Gabriela Nardoto - Nossa pesquisa indica o principal tipo de alimento que essas pessoas estão consumindo, mas como é um método semiquantitativo, como explicado na pergunta dois acima, esta correlação encontrada não indica os níveis nutricionais e a ingestão diária de caloria, em termos quantitativos. Esta correlação é um indicador, mas não um quantificador calórico. Podemos fazer inferências indiretas, e se usarmos alguns instrumentos complementares, como a escala EBIA, como fizemos neste artigo: Rodrigues et al. 2016 - Food Insecurity in Urban and Rural Areas in Central Brazil: Transition from Locally Produced Foods to Processed Items, Ecology of Food and Nutrition, DOI: 10.1080/03670244.2016.1188090. Nesse trabalho conseguimos mostrar a relação entre as proporções dos isótopos de carbono e nitrogênio presentes nas unhas e a insegurança alimentar em populações rurais do Brasil Central.
IHU On-Line - Qual a importância de se levar em conta estes dados da pesquisa para pensarmos políticas públicas de combate à fome e de garantia da segurança alimentar?
Gabriela Nardoto - Quero deixar claro aqui que não sou contra a melhoria das condições de vida das populações que vivem em locais remotos do país. Mas o abandono progressivo do cardápio local e a adoção de um menu com comida cada vez mais processada colocam os habitantes destas áreas mais rurais num impasse similar ao do homem urbano: com mais dinheiro no bolso, adotam um estilo de vida sedentário, em que se come mais, embora frequentemente pior. Além disso, há um expressivo aumento no consumo de gorduras, açúcares e sal.
Por um lado, é louvável que esses habitantes se beneficiem de políticas públicas inclusivas, como o que tem ocorrido ao longo das últimas décadas. Por outro, esse tipo de alimentação pode trazer danos à saúde e provocar uma desorganização sociocultural nessas comunidades. Além de dinheiro, essas pessoas também precisam de educação alimentar. O grande desafio está então em relacionar educação e a prevenção de doenças relacionadas ao abandono progressivo dos alimentos locais e à adoção de alimentos processados. Para mim, este é o maior gargalo que temos para haver avanços expressivos para garantir a soberania alimentar em nosso país.

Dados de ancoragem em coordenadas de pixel
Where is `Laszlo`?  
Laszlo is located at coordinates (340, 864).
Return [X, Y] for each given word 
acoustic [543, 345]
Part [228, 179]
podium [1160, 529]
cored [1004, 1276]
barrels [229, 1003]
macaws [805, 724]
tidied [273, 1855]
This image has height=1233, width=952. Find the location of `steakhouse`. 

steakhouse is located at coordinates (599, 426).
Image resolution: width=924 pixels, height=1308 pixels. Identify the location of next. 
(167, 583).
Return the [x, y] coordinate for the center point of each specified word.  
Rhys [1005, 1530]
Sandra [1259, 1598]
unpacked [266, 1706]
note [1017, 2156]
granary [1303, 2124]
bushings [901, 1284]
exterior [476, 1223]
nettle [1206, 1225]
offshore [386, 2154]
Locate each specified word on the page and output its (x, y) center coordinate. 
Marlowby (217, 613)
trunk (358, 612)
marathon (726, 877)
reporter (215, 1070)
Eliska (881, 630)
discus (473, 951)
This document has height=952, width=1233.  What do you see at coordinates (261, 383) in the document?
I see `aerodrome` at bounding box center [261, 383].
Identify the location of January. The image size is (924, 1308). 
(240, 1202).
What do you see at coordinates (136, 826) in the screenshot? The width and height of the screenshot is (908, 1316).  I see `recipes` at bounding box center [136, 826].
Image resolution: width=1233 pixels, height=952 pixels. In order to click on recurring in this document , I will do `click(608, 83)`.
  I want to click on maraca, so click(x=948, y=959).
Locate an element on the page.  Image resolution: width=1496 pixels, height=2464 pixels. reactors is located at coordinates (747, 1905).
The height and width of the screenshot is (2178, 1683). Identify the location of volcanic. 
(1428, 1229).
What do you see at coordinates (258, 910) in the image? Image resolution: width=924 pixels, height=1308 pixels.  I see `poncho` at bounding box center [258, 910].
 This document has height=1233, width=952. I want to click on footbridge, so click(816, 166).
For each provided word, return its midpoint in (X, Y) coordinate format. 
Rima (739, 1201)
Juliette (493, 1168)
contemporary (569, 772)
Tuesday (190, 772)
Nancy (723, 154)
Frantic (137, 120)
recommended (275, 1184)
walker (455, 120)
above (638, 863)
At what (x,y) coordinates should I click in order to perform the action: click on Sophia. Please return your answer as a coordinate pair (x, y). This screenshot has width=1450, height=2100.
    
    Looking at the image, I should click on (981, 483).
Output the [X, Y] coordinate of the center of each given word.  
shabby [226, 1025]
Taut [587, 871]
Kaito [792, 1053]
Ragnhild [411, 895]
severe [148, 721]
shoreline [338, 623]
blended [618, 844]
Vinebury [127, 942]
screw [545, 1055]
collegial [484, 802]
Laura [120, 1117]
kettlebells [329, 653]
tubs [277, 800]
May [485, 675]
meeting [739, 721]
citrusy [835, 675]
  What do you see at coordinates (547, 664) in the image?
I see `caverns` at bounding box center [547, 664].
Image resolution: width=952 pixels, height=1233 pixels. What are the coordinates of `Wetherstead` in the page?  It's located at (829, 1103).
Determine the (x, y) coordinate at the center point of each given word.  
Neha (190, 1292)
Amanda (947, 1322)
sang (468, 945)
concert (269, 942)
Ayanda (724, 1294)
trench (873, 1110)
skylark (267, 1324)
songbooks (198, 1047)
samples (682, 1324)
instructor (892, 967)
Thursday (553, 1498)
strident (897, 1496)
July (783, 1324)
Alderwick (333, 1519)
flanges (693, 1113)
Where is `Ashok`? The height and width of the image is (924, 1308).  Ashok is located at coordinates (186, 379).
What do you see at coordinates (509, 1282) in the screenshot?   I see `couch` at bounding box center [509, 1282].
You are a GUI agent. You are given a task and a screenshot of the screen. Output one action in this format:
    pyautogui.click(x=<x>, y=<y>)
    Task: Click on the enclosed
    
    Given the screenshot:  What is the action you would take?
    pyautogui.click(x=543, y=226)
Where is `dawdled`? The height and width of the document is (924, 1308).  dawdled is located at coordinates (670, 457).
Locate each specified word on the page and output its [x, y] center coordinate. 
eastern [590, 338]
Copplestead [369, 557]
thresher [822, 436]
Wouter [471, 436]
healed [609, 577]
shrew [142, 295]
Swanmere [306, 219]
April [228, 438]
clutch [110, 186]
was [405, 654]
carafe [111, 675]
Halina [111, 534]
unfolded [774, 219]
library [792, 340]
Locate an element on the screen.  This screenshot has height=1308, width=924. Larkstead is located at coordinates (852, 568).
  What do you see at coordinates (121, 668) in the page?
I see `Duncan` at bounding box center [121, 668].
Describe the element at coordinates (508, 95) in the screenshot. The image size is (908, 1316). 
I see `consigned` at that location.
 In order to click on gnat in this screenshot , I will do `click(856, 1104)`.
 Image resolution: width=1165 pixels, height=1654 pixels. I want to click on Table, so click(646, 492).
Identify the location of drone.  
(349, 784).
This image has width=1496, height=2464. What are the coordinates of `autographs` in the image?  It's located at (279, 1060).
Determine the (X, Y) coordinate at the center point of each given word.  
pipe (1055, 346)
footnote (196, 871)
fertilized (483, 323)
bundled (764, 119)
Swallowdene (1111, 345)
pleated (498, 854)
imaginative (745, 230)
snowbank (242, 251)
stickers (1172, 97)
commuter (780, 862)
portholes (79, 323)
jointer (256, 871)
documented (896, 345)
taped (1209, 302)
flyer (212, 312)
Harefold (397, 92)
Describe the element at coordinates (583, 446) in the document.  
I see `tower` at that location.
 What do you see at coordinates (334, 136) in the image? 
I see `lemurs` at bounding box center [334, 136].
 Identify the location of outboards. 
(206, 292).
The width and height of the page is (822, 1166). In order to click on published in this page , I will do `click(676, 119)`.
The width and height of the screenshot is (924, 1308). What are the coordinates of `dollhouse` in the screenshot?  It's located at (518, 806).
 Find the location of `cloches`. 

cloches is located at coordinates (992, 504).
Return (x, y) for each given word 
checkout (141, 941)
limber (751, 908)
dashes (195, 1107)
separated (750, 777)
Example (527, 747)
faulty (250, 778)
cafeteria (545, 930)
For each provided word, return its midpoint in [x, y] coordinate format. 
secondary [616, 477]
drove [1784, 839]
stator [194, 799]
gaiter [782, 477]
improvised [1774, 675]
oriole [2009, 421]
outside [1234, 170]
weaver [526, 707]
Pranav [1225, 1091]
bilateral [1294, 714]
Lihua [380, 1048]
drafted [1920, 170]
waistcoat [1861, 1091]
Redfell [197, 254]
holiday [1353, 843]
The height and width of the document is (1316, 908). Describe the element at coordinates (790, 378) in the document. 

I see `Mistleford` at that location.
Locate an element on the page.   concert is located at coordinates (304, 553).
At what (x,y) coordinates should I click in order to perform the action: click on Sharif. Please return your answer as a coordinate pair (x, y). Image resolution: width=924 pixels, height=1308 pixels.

→ Instruções da tarefa
Por favor, retome a entrevista sobre alimentação rural logo após a última frase apresentada. Os registros não têm relação com a entrevista sobre alimentação rural.

→ Resposta do exercício
IHU On-Line - Em que outras áreas as técnicas empregadas neste estudo podem ser utilizadas? Qual o potencial de uso da técnica desenvolvida?
Gabriela Nardoto - Este estudo pode ter aplicações diversas, incluindo a forense, que é a ciência que reúne técnicas para desvendar crimes e aspectos legais. Estamos trabalhando com a Polícia Federal para ajudar, por exemplo, a encontrar pessoas desaparecidas, que é um problema sério no Brasil. É um trabalho para encontrar indicadores que possam restringir a área de onde aquela pessoa possa ter vindo – para então, tentar a identificação da pessoa usando a análise genética. Criamos um mapa que ajuda a saber se a pessoa desaparecida é de uma determinada região ou se veio de outro estado. Como as variações na razão isotópica do carbono, assim como de outros elementos como o N, O e H, são reguladas por fatores peculiares que predominam em uma determinada região geográfica, podemos usar este fato para utilizar os isótopos estáveis como “traçadores” da origem geográfica de um determinado material de interesse, como unhas ou cabelo. Desta forma, assim como DNA indica a origem paterna/materna, os isótopos estáveis indicam a origem geográfica de uma determinada pessoa.
Este mesmo raciocínio pode ser usado para diferenciar animais de origem silvestre daqueles criados em cativeiro, no controle da captura de animais na natureza para fins de conservação da espécie ou para detecção de fraudes de rotulagem em alimentos de origem animal.
Gabriela Nardoto é graduada em Ciências Biológicas e mestre em Ecologia pela Universidade de Brasília - UnB, e doutora em Ecologia Aplicada pela Universidade de São Paulo - USP. Atualmente, leciona no Departamento de Ecologia da UnB e é presidente da Rede Nacional de Isótopos Forenses - RENIF.